What to work on: Extract each line of the material below that contains the word "pixels".

Extracted records:
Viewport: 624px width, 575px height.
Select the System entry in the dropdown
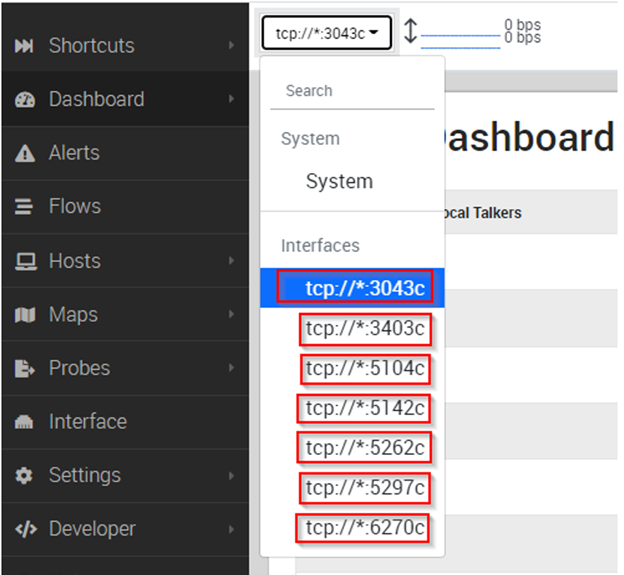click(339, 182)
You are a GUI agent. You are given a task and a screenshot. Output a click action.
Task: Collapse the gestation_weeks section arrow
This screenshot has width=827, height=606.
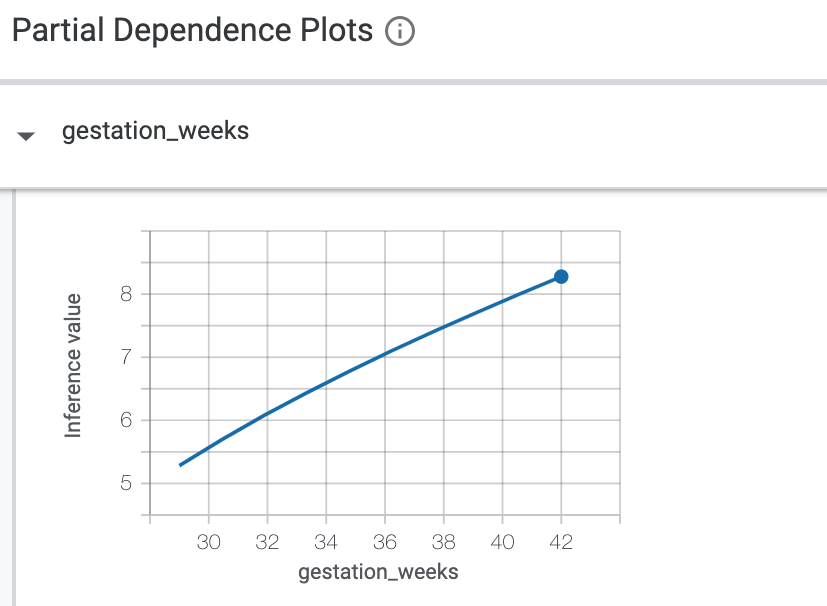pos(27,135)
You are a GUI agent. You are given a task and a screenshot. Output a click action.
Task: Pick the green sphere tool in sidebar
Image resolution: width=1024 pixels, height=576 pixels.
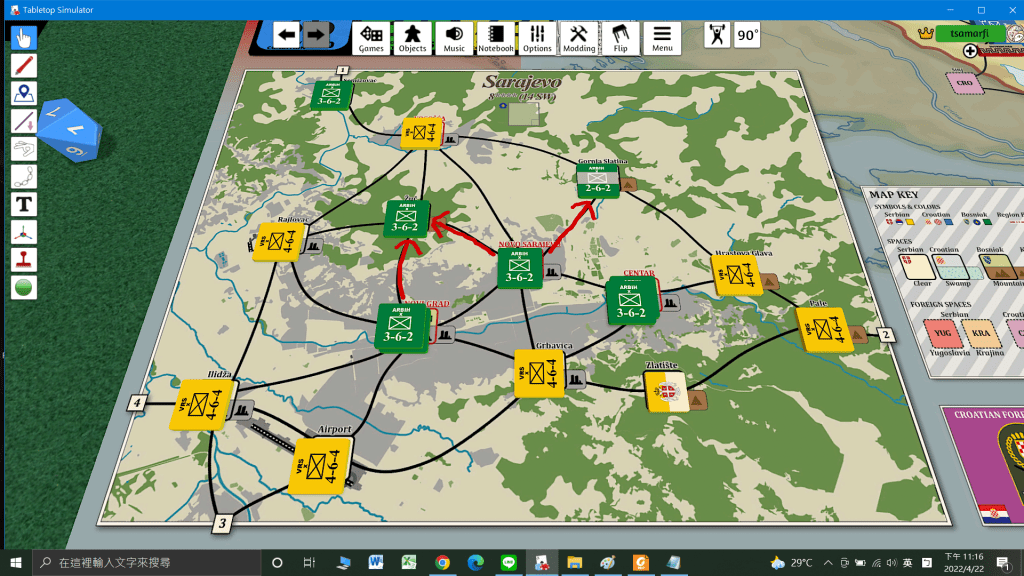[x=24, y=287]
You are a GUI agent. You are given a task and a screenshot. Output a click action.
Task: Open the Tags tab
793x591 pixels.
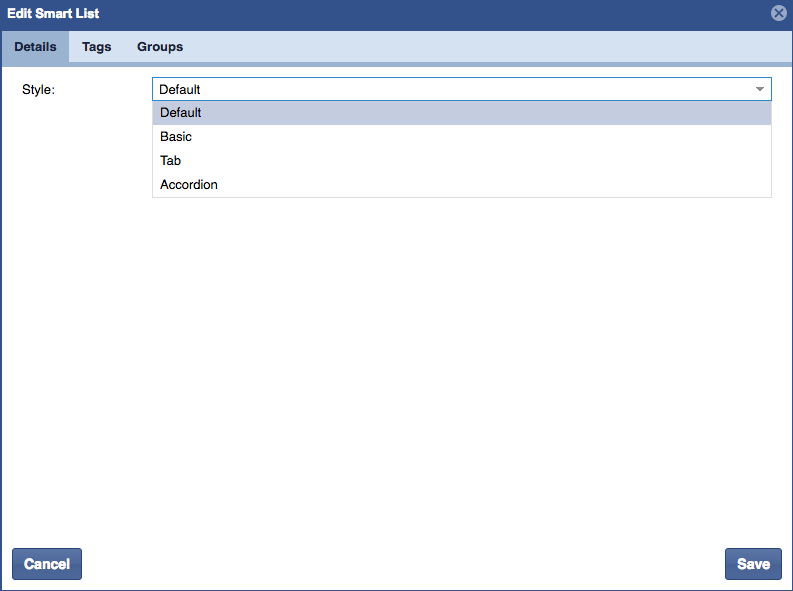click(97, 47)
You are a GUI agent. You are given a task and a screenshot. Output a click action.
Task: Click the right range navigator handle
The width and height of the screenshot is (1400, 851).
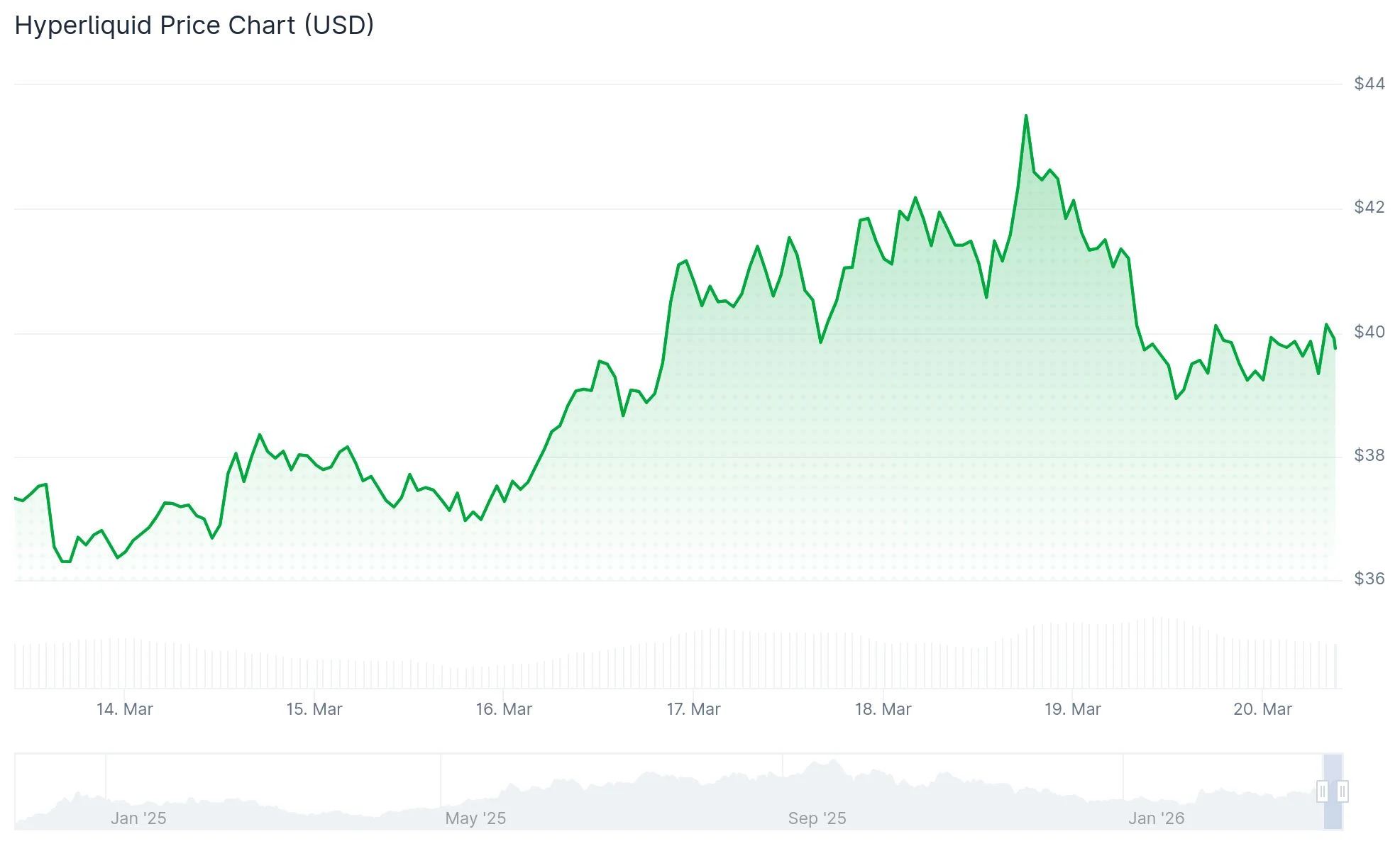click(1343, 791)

* * *

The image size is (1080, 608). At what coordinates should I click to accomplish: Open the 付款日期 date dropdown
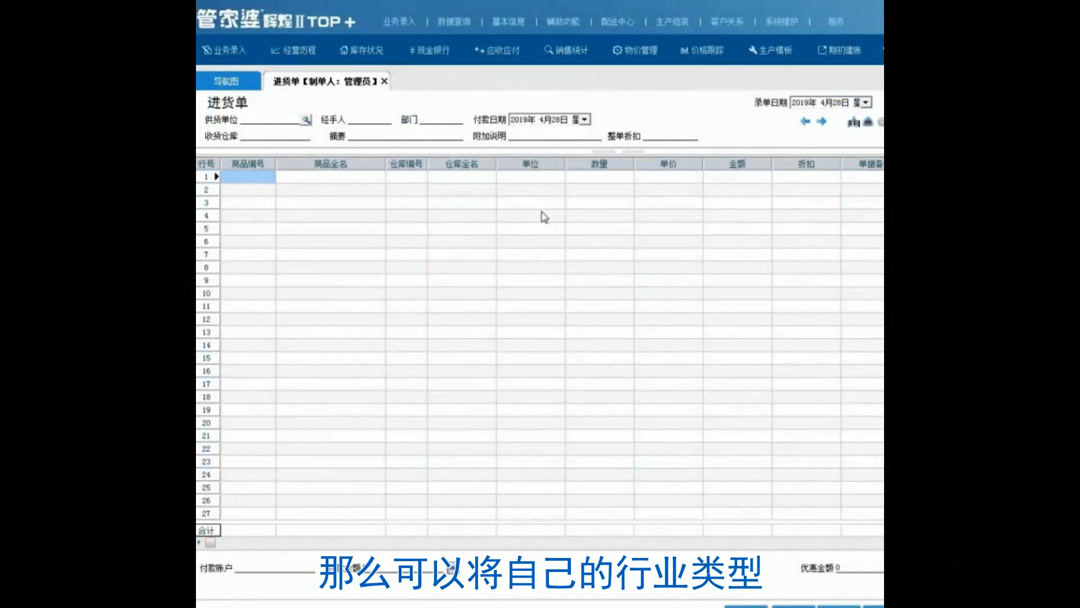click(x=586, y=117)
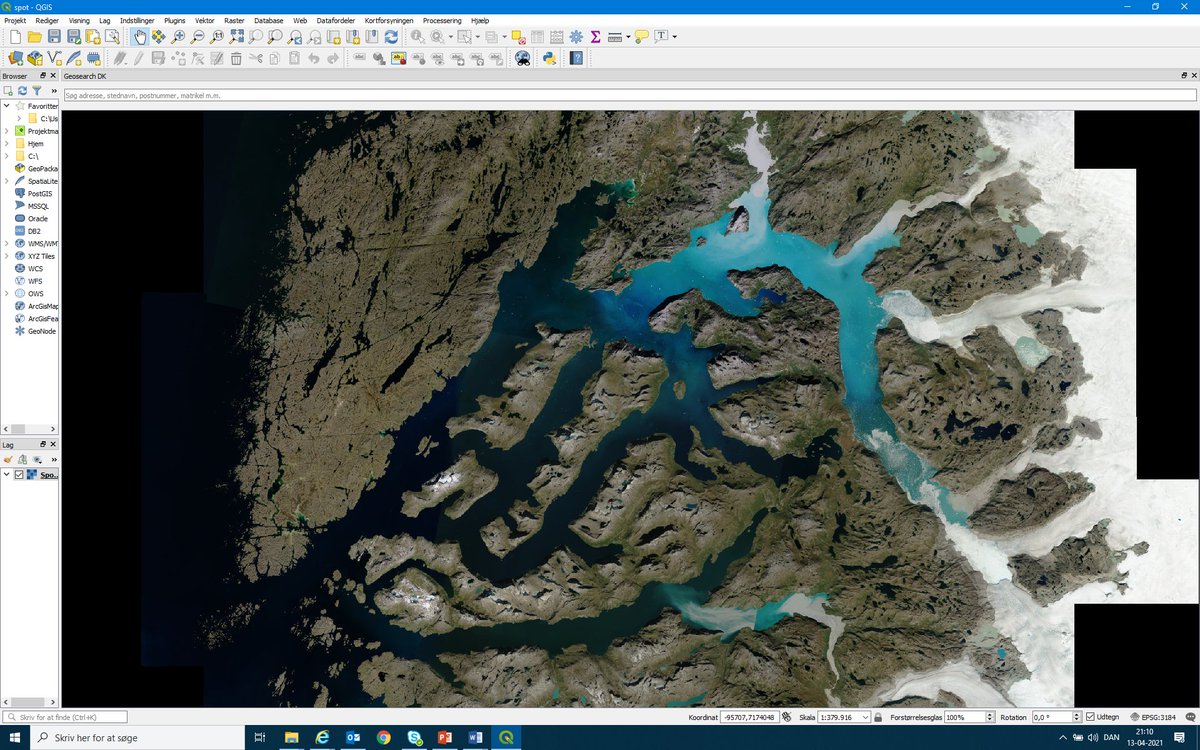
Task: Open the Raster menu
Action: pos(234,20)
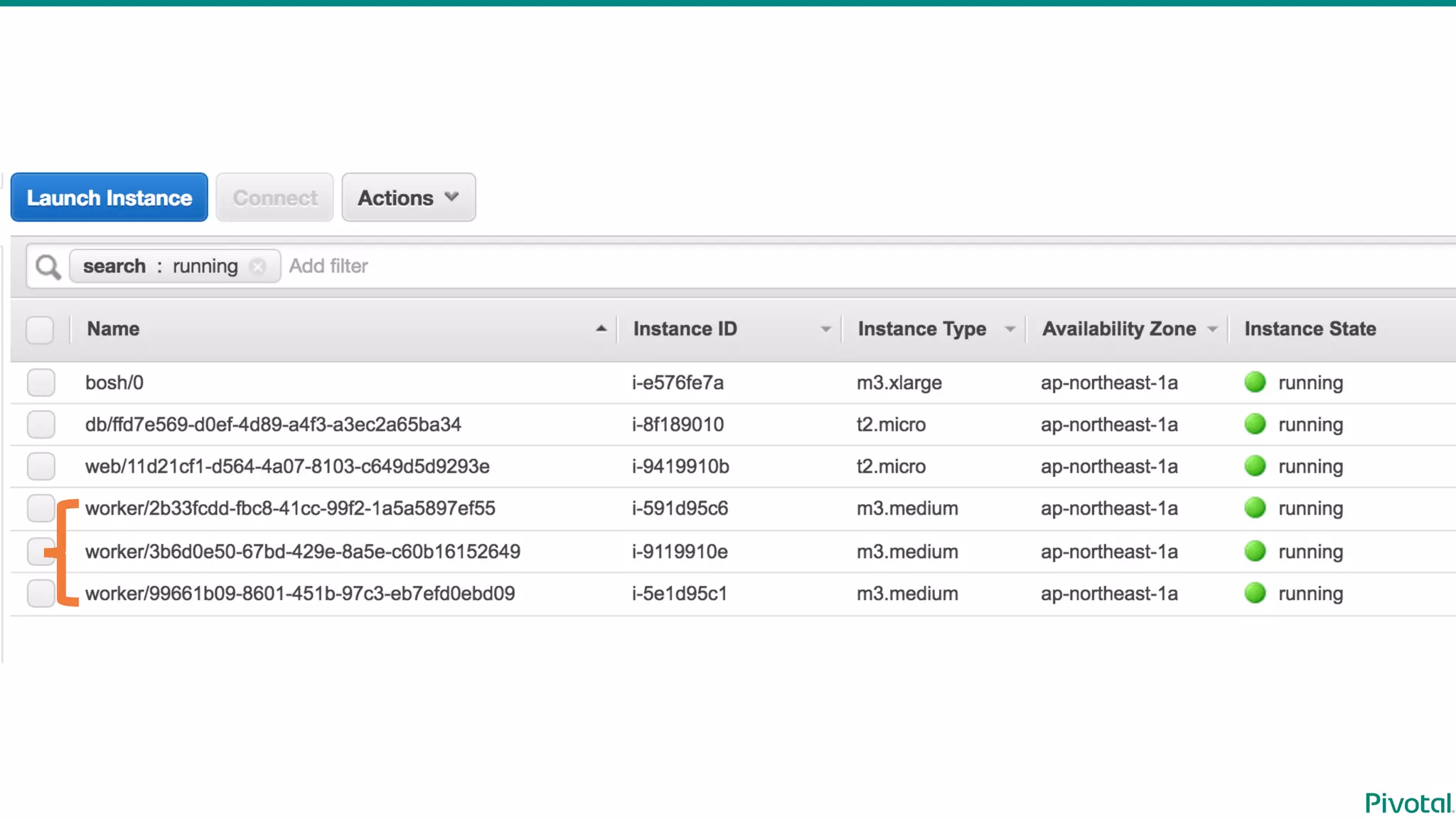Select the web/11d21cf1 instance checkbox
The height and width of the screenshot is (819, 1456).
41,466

---

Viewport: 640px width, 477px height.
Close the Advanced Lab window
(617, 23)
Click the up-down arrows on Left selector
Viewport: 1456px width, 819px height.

Correct output:
Image resolution: width=1024 pixels, height=576 pixels.
793x591 pixels.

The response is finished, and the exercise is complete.